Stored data
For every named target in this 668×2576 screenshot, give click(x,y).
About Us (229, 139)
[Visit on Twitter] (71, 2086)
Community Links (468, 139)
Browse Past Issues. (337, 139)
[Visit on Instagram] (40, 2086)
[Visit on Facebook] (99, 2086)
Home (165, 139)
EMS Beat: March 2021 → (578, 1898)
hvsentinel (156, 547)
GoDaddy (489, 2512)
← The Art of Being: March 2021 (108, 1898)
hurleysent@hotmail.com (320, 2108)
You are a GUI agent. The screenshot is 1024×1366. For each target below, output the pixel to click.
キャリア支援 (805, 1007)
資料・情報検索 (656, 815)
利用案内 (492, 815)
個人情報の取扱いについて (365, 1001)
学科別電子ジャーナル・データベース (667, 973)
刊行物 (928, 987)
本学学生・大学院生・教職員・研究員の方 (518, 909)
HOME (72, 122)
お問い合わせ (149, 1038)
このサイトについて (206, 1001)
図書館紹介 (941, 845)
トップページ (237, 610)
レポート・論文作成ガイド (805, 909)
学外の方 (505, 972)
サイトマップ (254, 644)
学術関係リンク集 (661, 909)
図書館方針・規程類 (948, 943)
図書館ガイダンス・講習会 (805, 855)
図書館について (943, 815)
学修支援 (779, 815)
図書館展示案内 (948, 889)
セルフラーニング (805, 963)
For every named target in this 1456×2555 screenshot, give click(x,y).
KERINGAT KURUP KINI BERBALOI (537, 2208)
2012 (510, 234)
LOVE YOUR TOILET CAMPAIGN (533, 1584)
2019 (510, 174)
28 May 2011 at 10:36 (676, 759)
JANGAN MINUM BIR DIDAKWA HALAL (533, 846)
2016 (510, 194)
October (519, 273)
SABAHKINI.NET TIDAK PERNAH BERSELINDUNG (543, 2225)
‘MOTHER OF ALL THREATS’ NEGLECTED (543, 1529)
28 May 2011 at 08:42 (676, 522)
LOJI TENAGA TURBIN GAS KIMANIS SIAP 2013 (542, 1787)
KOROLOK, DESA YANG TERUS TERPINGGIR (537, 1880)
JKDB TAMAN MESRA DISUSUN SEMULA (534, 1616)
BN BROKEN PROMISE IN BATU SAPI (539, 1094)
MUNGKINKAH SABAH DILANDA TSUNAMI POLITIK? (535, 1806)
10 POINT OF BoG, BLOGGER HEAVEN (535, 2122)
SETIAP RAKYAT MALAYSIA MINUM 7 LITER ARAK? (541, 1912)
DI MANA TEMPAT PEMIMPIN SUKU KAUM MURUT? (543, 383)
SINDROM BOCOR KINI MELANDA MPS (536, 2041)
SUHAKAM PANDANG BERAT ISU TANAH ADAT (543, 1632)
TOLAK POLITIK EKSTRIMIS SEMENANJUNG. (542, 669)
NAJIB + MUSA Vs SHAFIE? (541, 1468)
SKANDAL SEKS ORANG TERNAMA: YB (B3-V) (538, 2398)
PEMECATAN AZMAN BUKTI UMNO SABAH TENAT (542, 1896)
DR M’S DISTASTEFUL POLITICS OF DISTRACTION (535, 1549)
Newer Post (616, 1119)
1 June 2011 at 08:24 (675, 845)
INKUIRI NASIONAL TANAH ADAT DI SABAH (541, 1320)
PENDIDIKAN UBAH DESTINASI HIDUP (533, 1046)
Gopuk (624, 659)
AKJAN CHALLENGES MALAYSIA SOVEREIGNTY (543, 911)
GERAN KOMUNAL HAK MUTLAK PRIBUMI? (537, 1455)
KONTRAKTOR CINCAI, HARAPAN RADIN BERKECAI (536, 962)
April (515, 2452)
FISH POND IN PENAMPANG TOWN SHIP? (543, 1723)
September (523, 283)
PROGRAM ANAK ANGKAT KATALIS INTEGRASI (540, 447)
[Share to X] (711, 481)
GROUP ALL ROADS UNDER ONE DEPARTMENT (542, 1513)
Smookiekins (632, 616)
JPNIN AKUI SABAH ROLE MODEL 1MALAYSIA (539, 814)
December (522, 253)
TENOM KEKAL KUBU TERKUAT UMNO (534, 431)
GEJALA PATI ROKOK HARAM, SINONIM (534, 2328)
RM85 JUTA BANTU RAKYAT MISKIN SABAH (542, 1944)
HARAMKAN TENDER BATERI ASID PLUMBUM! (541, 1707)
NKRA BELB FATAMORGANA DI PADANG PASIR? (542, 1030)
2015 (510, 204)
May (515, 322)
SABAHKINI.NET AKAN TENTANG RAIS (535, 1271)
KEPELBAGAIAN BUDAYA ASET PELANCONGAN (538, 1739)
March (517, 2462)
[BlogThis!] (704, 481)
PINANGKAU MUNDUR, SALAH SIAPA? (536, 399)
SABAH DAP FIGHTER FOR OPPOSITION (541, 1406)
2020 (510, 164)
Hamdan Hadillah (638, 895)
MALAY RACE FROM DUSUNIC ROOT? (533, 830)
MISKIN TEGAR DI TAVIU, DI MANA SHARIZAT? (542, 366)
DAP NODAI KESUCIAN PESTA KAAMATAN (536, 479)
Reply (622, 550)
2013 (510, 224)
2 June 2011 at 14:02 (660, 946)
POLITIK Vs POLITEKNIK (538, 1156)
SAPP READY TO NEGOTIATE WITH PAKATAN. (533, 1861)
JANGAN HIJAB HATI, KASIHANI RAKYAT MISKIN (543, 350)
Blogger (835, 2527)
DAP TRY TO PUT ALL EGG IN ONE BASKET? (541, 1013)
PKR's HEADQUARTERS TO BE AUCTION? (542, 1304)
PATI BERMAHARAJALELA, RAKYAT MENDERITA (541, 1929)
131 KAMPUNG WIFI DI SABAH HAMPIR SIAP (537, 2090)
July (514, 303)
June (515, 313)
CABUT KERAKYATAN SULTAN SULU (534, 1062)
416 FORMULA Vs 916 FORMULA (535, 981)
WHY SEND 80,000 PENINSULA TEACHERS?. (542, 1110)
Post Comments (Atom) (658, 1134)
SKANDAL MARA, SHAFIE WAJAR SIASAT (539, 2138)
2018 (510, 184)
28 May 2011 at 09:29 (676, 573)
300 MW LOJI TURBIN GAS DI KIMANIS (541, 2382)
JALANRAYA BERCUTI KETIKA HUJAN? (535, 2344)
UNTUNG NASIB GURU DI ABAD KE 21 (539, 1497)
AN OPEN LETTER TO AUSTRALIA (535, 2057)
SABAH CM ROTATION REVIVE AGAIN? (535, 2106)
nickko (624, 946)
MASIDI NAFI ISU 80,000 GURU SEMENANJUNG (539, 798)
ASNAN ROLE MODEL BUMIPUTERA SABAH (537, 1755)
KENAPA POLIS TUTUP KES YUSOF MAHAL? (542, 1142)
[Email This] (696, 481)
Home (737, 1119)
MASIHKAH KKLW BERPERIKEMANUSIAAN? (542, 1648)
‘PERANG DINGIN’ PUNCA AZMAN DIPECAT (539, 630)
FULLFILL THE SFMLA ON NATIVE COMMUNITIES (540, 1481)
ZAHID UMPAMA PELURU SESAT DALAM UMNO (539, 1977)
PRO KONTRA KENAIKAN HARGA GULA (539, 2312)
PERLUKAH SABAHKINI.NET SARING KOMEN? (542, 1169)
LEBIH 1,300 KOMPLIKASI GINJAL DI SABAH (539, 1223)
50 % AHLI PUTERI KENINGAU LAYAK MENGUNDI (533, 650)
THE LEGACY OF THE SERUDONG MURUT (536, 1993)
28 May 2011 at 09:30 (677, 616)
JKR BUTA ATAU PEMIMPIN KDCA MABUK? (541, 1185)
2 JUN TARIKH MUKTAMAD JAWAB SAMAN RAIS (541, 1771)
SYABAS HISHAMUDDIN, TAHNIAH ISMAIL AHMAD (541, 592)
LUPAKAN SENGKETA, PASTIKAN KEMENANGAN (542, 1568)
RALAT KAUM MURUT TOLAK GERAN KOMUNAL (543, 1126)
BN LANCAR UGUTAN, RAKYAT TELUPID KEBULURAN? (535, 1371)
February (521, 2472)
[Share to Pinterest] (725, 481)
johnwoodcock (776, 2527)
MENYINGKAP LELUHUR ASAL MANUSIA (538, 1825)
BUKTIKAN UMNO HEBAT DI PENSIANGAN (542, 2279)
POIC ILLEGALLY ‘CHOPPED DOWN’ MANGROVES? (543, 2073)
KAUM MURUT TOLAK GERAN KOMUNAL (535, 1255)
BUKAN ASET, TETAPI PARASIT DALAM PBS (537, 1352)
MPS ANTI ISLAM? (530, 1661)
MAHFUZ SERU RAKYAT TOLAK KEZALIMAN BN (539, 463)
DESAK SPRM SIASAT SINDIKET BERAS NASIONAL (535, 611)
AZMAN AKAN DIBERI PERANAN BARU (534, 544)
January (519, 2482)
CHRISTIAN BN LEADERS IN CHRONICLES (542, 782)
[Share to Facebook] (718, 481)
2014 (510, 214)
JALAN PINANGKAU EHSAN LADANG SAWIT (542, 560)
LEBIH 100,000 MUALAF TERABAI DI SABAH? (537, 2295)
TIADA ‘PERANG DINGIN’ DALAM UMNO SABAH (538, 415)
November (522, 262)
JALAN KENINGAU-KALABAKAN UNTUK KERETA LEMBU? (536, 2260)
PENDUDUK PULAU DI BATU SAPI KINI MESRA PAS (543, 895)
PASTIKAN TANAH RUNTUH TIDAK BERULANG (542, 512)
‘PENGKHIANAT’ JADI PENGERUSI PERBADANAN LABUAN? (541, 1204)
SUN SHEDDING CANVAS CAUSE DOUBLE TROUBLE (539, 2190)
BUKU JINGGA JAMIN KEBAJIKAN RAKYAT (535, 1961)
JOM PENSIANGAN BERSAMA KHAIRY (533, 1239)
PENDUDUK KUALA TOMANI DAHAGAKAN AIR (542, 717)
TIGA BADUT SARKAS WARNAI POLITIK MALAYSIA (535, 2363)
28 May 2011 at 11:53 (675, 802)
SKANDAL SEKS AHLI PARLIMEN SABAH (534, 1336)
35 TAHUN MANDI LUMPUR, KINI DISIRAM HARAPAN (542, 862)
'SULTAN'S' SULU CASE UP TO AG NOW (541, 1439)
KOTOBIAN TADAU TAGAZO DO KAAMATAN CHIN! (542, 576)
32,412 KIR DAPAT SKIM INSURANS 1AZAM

WHAT NEEDS TO BE DONE — Look through the records above and please copy every line in which the string "KENINGAU" occurs.

WRITTEN RESPONSE —
50 % AHLI PUTERI KENINGAU LAYAK MENGUNDI (533, 650)
JALAN KENINGAU-KALABAKAN UNTUK KERETA LEMBU? (536, 2260)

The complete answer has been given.